BR   Jordan was part of jazz, part of R&B, and was one of the most important wellsprings for rock and roll, so, in a sense he was some of the best of twentieth century American music in a nutshell. He was connected to all these various ways in which the music could go. Although one could find his music somewhat frivolous, I find it to be wise and witty. It is great stuff. Jordan has had some impact on some jazz musicians. Whenever I can, I like to point out that jazz doesn’t need to be considered as a very rare, very special, very cordoned off area of music. The more jazz is connected to the rest of popular expression in America, the better off we all are. When it is, we can enjoy it more and we can feel that it is has made an impact, rather than just receding further and further into obscurity.

JJM  You use the term “perverse” to describe some of your choices. Tell us about the choice of an organ jazz record by “Baby Face” Willette called Face to Face.

BR  Face to Face transcends the cliches of organ jazz records, of which there are many. There is a drive and a gut feeling on the record — and really excellent playing — that makes you feel that you are not listening to just another organ record. There are tons of “just another organ records” out there. The further into the book I got I realized that each record I suggested to do a certain job. That job might be to talk about a single musician or a style or a school of thought or an era. When I got to a certain point where a record had to do the job for a tenor or an organ recording, I just chose the one I loved the best.

JJM  The inclusion of the Brazilian record by Moacir Santos was a surprise…

BR  I thought it would be fun to put in a record that was legitimately brilliant but which few people have ever heard.
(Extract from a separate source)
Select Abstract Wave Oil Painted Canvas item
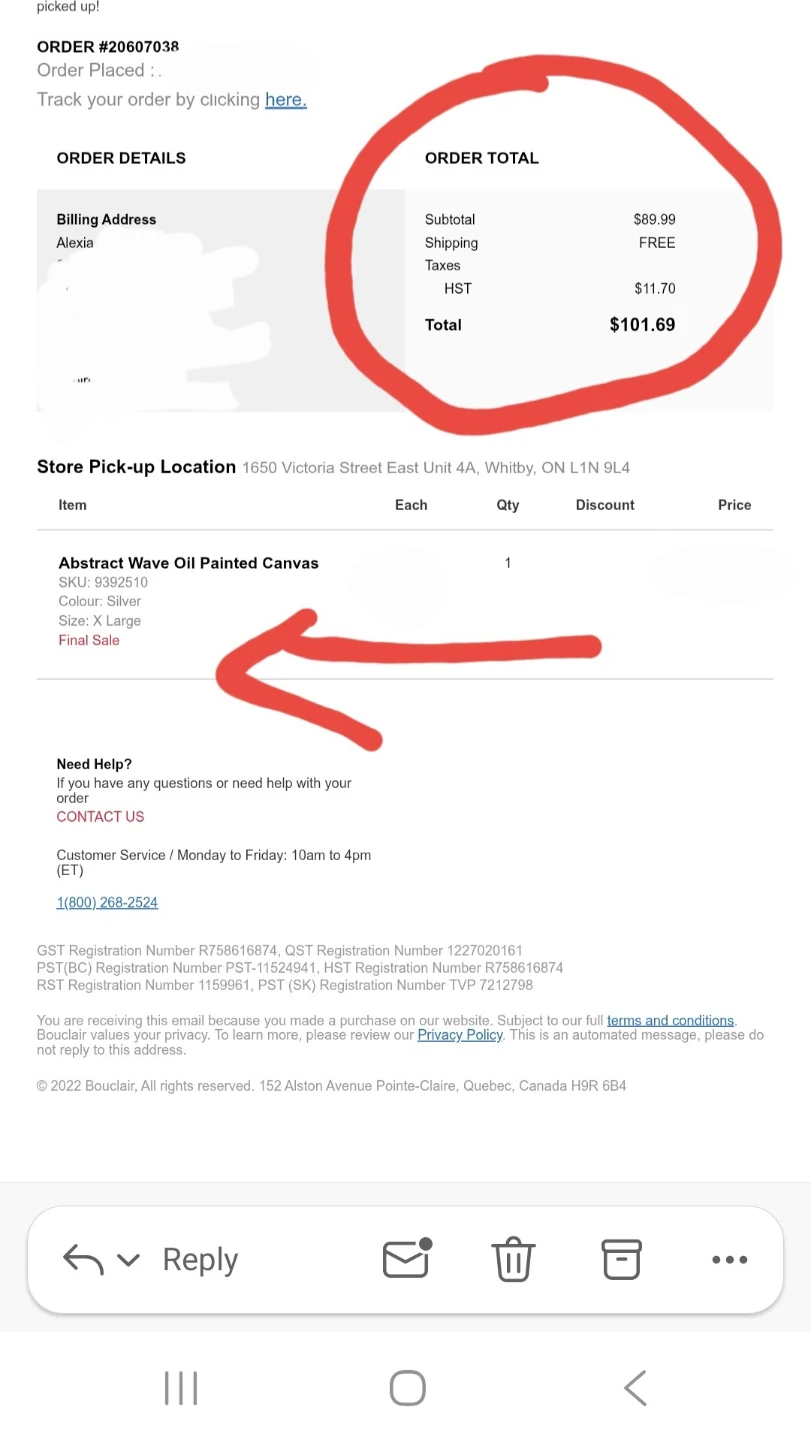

Also, it was a way to talk about how American styles made their way to places like Brazil without anybody in America ever realizing that. I hear a Gerry Mulligan big band influence in the Santos record, Coisas, but I also hear great originality in Santos’ composing. I thought that the record is strong enough to stand up on its own as a top 100 choice. Also, Santos is still living, and I thought it was important to have as many recordings in the book by people who are still living as I could.
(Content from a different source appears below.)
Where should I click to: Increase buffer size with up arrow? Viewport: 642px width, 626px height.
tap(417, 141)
JJM In addition to your top 100, you have a second 100 that you have labeled, “More albums you should own or at least know about,” which include many interesting choices that people are going to want to check out. You comment in your introduction, “Don’t come to me with your ‘why didn’t you put this on your list until you have looked at that one.'” But, I am going to come at you with a couple “Why didn’t you put this on your list? questions, and tell me what you think. How come there is no Bud Powell in your top 100?

BR  I realize now that that’s a problem, and it is number one on my list of regrets. I can give you some more too! It’s funny, while doing this book I cornered myself into all kinds of strange processes of logic that seemed to make sense at the time. The great thing about Martin Williams’ The Jazz Tradition is that he was able to revive it. I hope at some point to revive this book, because there are things that I would take out and there are things that I would add to it. Immediately, once I saw the book and read through it from beginning to end, I noticed that the absence of a Bud Powell record from the top 100 was palpable, even though I put one in the alternative 100. I think my reasoning at the time might have been that I didn’t want to spend too much time on bebop, and that I had briefly discussed Powell elsewhere in the book. But you are right to question me about why I left Powell out, and I will tell you a couple more that should have been in the book. Now He Sings, Now He Sobs, by Chick Corea is one, and the record Nancy Wilson made with Cannonball Adderley should be in the book too, just because it is perfection. It would have been a good place to talk about how you don’t need to be an absolute original to make nearly perfect art. You can say that at that time Nancy Wilson sounded a lot like Dinah Washington, but it doesn’t matter. She had such control over her craft, and the record is such a beautiful thing.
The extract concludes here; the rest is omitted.